Perhaps the bribe helped, but when I helplessly gestured to my bag, full of the pieces of my Basic Black cardigan, Leanne put aside her afghan square to help. Secretly, it may have also had to do with the fact that the stitch pattern for the square wasn’t working out. Instead of looking like cute little leaves, it looked rather like an afghan square decorated with bobbly nipples–sorry, Leanne! Anyway, I pulled out my tapestry needle, the smell of incense filled the air and I woke a few hours later, with this in my numb hands…
Actually, there was no incense, but it did seem like magic when Leanne showed me how to seam the shoulder parts together.
Also, despite their humble origins, the cupcakes went over rather well. A steady stream of shoppers meant that I didn’t have to bring home too many. Ah, Betty Crocker, we worship at thy cardboard altar! Even the older woman who cheerfully referred to me as “kid,” seemed to enjoy her cupcake. (Also; since when did old people call people ‘kid’? Doesn’t that just happen in movies?)
I have officially declared my missing six 6 needle dead. I wept, and then bought another pair of them, bamboo, to match the old ones. Wednesday I will update the t-shirt KAL. Thank goodness for DK weight…my struggles with laceweight, well…they’ll make another blog post…filled with fake swears…
Let’s put it this way: I am the most unlikely person to have become a knitter. The other day, I turned to my mother.
“If you had to pick between any of your daughters,” I said, “Would you have ever picked me as the person to start knitting?”
She grinned slightly.
“No,” she answered and I could tell that she still couldn’t believe that I was knitting.
This Friday, I added a new skill—spinning. Heidi, at Ravelry under the name knittinggalore, took pity on me. I wanted a spindle, badly. She had a spindle that she no longer needed. In fact, the exact spindle that I wanted; a Little Si spindle from Cascade.
Guess what came in the mail on Friday?
It’s light, smooth and beautiful. But Heidi didn’t just sent a spindle. No, she knew that I was learning how to spin, so she tucked in a little surprise. A light, fluffy merino surprise that weighed 3 1/2 ounces—hand-dyed pencil roving in the colorway, “Woodland,” from Enchanted Knoll Farm.
That pencil roving made me look a genius.
I grabbed the roving, my spindle, and used the leader that Heidi had already thoughtfully attached.
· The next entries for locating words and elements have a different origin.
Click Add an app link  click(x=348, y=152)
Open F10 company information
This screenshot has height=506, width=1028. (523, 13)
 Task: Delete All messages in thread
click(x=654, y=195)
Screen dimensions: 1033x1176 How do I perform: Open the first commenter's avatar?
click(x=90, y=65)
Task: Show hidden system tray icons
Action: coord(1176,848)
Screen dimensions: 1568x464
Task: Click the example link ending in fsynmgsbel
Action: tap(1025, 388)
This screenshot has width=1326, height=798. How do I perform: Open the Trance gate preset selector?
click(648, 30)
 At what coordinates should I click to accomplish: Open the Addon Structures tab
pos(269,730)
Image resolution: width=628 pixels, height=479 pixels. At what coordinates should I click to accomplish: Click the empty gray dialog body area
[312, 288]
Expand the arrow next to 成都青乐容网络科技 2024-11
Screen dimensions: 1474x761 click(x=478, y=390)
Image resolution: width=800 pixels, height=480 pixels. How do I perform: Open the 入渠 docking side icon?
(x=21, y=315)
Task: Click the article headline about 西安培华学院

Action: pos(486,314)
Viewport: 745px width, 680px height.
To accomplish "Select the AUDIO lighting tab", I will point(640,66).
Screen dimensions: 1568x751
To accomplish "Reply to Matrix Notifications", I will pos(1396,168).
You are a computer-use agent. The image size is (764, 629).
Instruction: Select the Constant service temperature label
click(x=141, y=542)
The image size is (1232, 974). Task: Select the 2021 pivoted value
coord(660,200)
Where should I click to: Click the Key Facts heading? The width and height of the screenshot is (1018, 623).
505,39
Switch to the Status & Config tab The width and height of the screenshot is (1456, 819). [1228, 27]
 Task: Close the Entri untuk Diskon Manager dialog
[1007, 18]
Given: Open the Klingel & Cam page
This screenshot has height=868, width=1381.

Yeah, and…well…as you can see from the picture above, I was kind of sucked in. I spun all of it. Every last bit. I washed it, and now it’s dry, fluffy skein of amatuer, spindle-spun yarn. I didn’t have to draft anything. I spun. I wound. My family gaped.
“Let me try,” my younger sister insisted.
Left to my own devices, I never would have picked this color. But that name, Woodlands, instantly reminded me of that famous comedy, A Midsummer’s Night Dream. Maybe I have it on my mind because my older sister is acting in a college production of the play. She causally strolled home and announced that she had snagged the role of Hermia. The play starts next month; meanwhile I am forced to read everyone elses’ lines so that she can practice.
I would guess that it’s around a worsted weight. It’s single-ply, because I have no patience (or skill) to try plying it yet. Did I mention that this is soft?
At the yarn store this Saturday, LeAnne was forced to listen to me prattle about how much fun that I had, and how cool this was, blah, blah, blah. She offered some advice–don’t weight your drying yarn; that’s what you do to weaving yarn, not knitting yarn. I grabbed the phone and told my younger sister to take off the (literal) hand weight that I was using because a book—oh hallowed book—that said that I should. Book VS LeAnne, who do you think won?
The pencil roving spun very easily, and it made me so much more confident. The beginner spinning class starts on the second Saturday next month. Pat, the owner of the yarn store, will be teaching the class. A little knowledge is a dangerous thing, my friends.
Now I have to make something with my yarn!